**EXERCISE DESCRIPTION**
Reproduce the entries starting at the line containing "This screenshot has" and ending at the line containing "click(x=1117, y=790)", requests included, but scale each click coordinate in the answers by 1.5, rounding to whole numbers with halves rounded up. Give only those lines, and omit the pictures.
** start of INPUT ROWS **
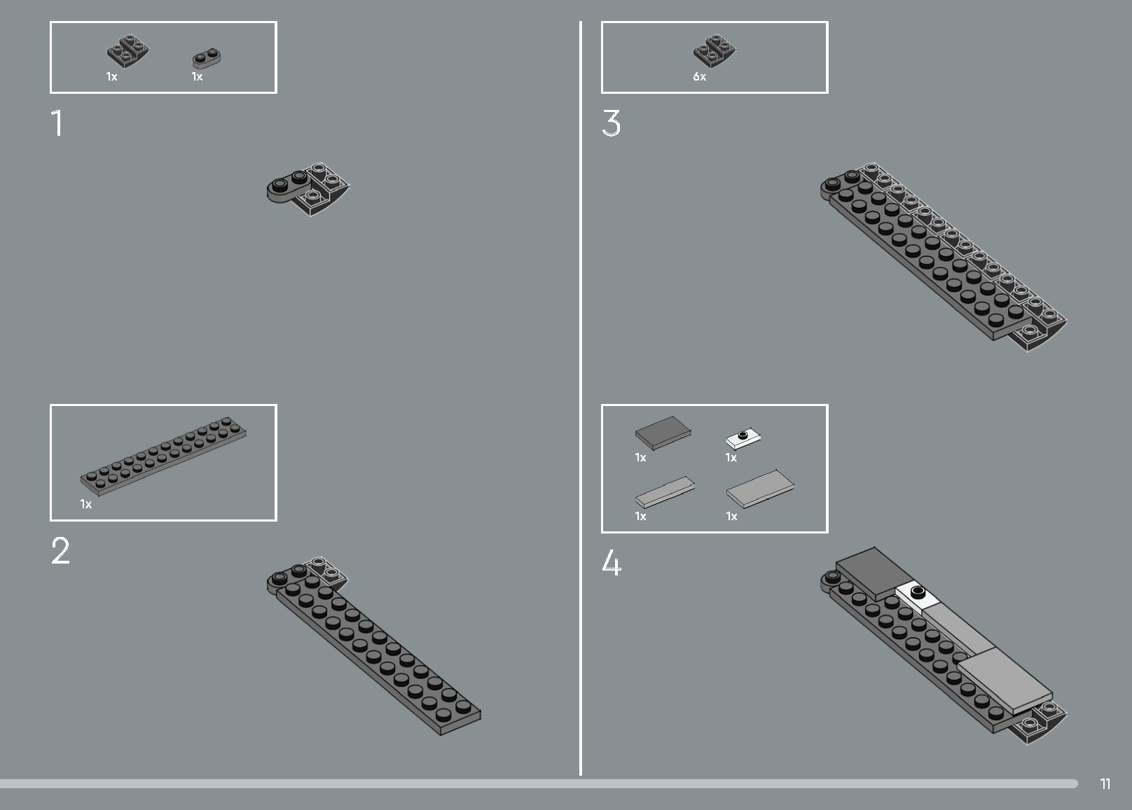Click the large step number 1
** end of INPUT ROWS **
** start of INPUT ROWS **
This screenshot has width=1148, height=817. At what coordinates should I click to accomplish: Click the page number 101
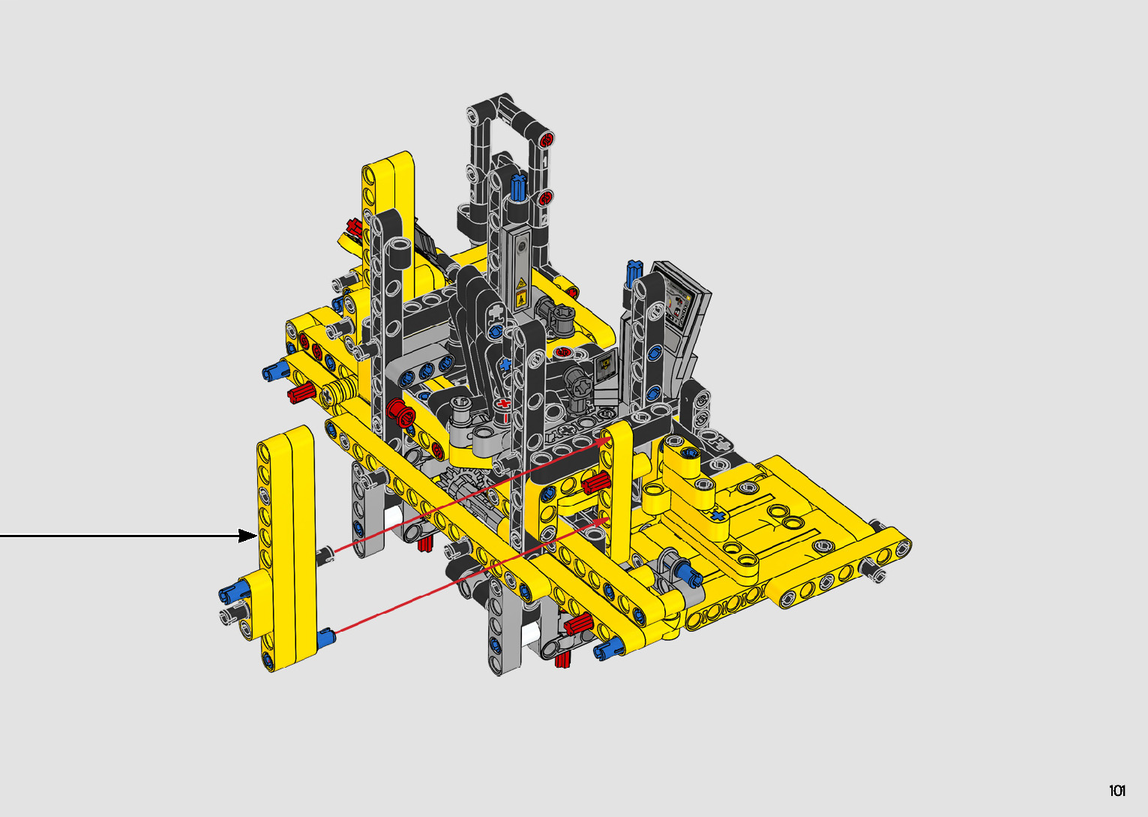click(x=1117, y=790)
** end of INPUT ROWS **
** start of INPUT ROWS **
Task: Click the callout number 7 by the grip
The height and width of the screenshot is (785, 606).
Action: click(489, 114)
** end of INPUT ROWS **
**RIGHT ANSWER**
This screenshot has width=1148, height=817. At what coordinates should I click to accomplish: Click the page number 101
click(x=1676, y=1185)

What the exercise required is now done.